To be done:
Rewrite the data from the line containing "At what coordinates" down to the line containing "Click the Messages", replacing "icon" with "button" and leaving everything else unchanged.

Input for this task:

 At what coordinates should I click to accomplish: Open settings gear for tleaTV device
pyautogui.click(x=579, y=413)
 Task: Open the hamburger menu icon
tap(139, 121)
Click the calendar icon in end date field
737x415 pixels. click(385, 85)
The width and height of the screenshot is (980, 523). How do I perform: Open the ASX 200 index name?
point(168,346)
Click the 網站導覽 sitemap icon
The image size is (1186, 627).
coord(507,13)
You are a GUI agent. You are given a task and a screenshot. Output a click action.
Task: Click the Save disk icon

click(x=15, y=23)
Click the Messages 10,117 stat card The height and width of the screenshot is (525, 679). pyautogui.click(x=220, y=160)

---

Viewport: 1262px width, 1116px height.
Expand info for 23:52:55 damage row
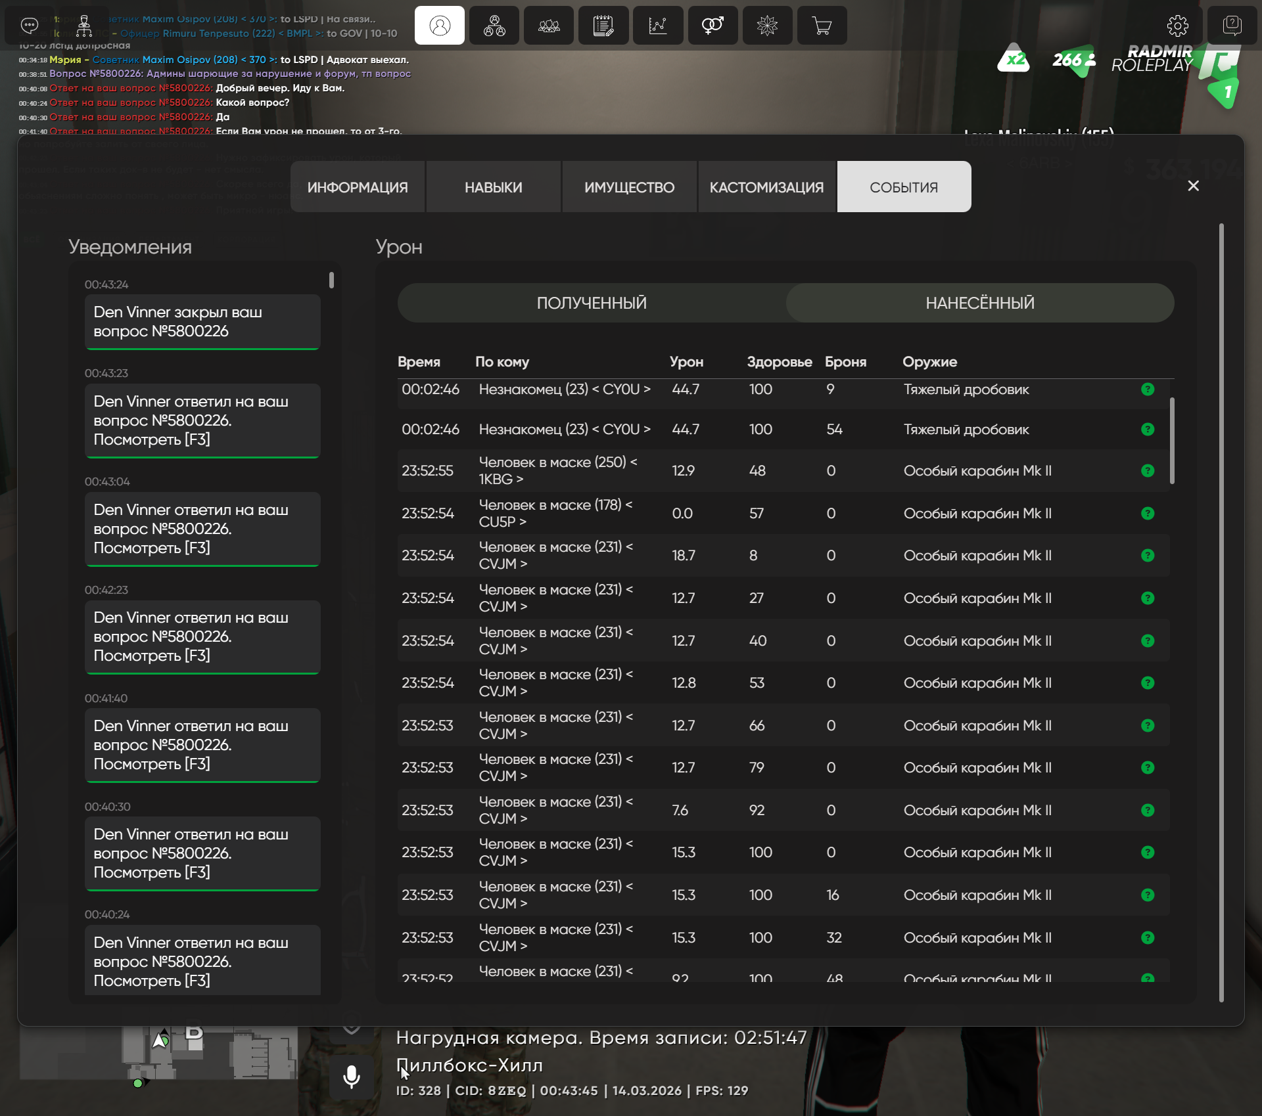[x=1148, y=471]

--

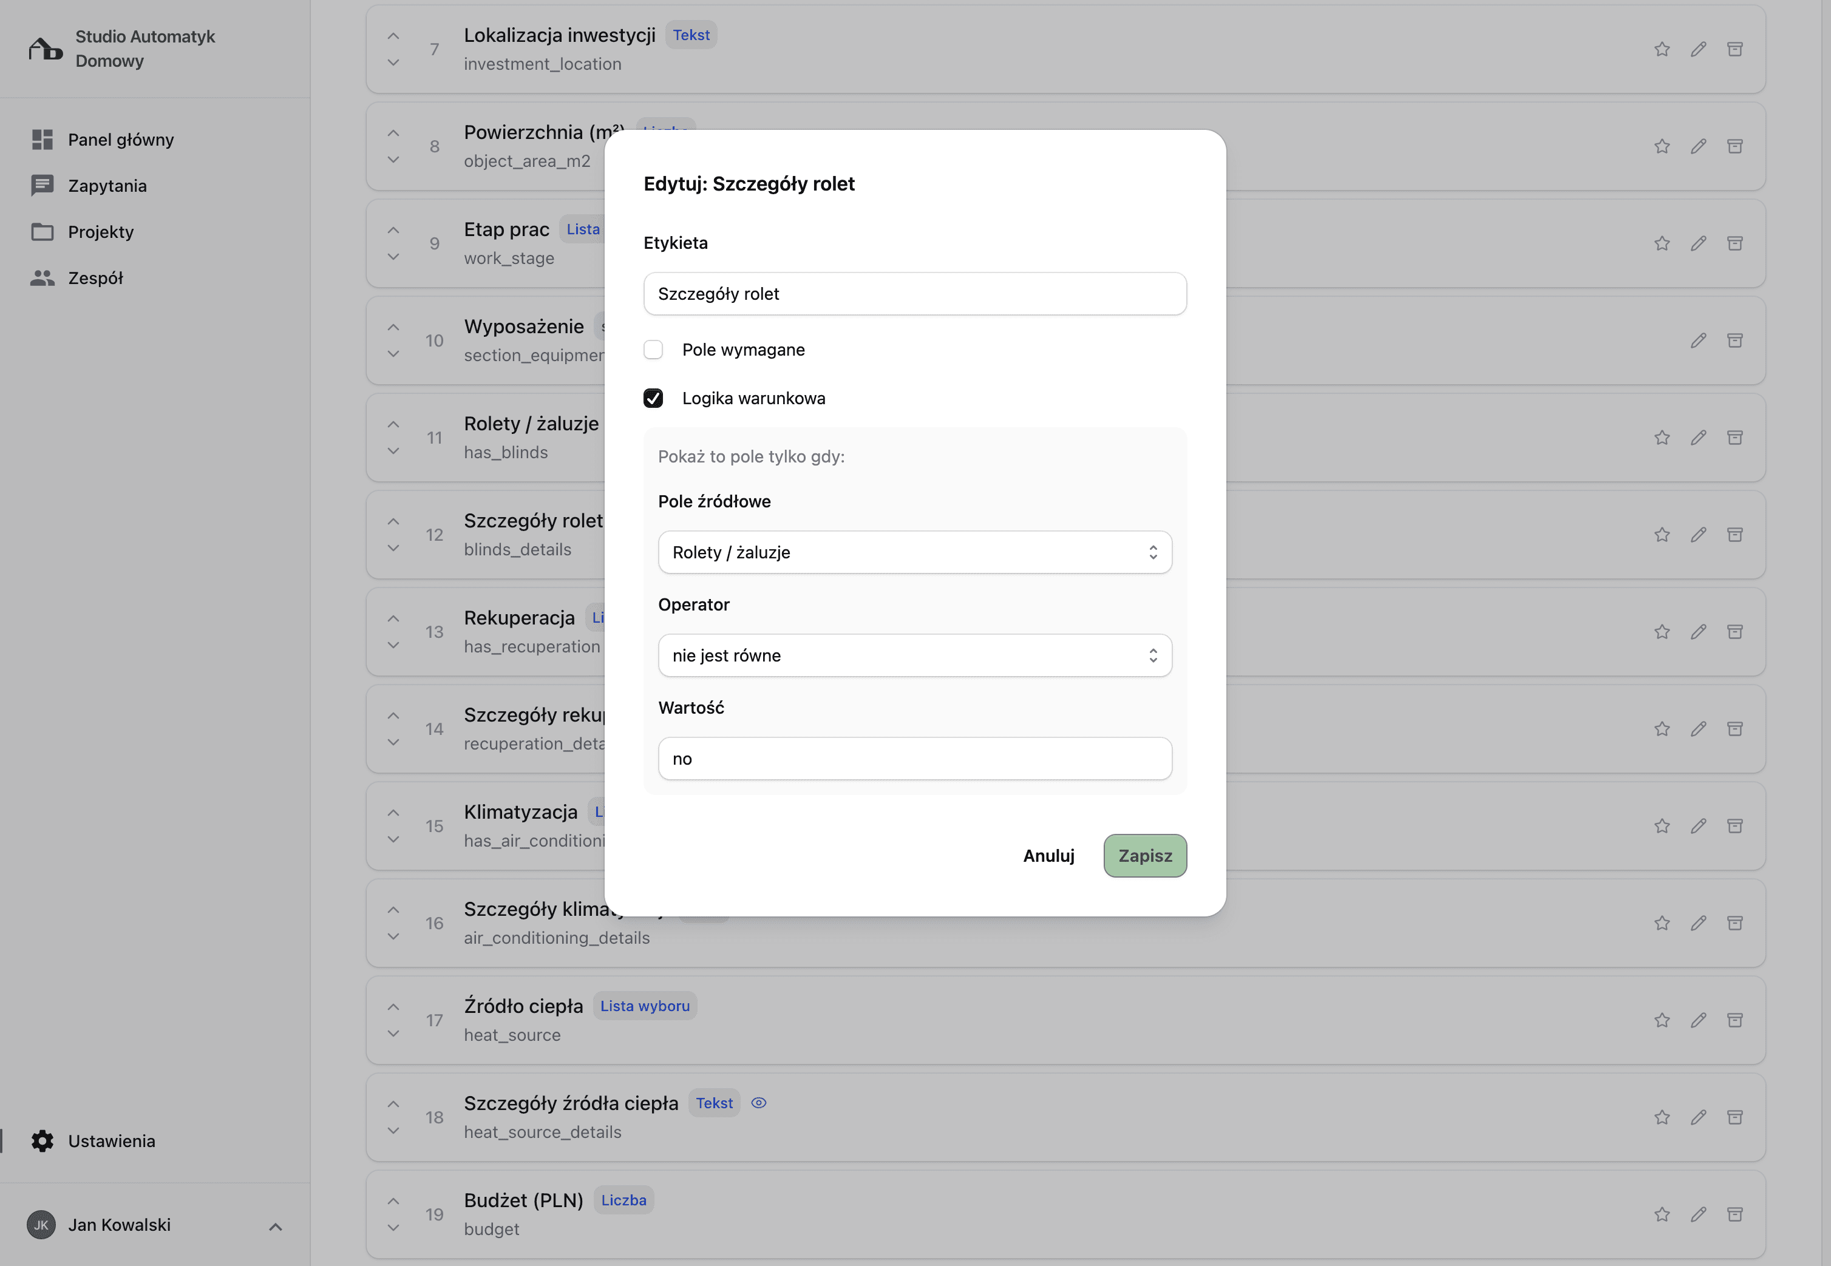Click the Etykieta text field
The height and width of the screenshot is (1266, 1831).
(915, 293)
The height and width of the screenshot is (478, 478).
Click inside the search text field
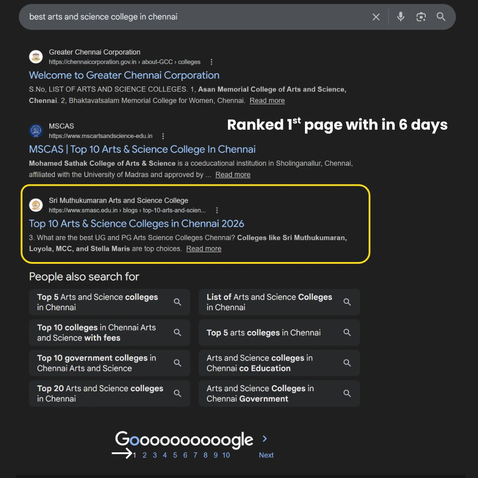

The reply:
 At what coordinates should I click to accomplish: Open settings gear for tleaTV device
pyautogui.click(x=579, y=413)
 Task: Open the hamburger menu button
tap(139, 121)
Click the calendar button in end date field
737x415 pixels. click(385, 85)
The width and height of the screenshot is (980, 523). How do I perform: Open the ASX 200 index name?
point(168,346)
Click the 網站導覽 sitemap button
The image size is (1186, 627).
coord(507,13)
You are a GUI agent. You are given a task and a screenshot. Output a click action.
Task: Click the Save disk button

click(x=15, y=23)
Click the Messages 10,117 stat card The height and width of the screenshot is (525, 679). pyautogui.click(x=220, y=160)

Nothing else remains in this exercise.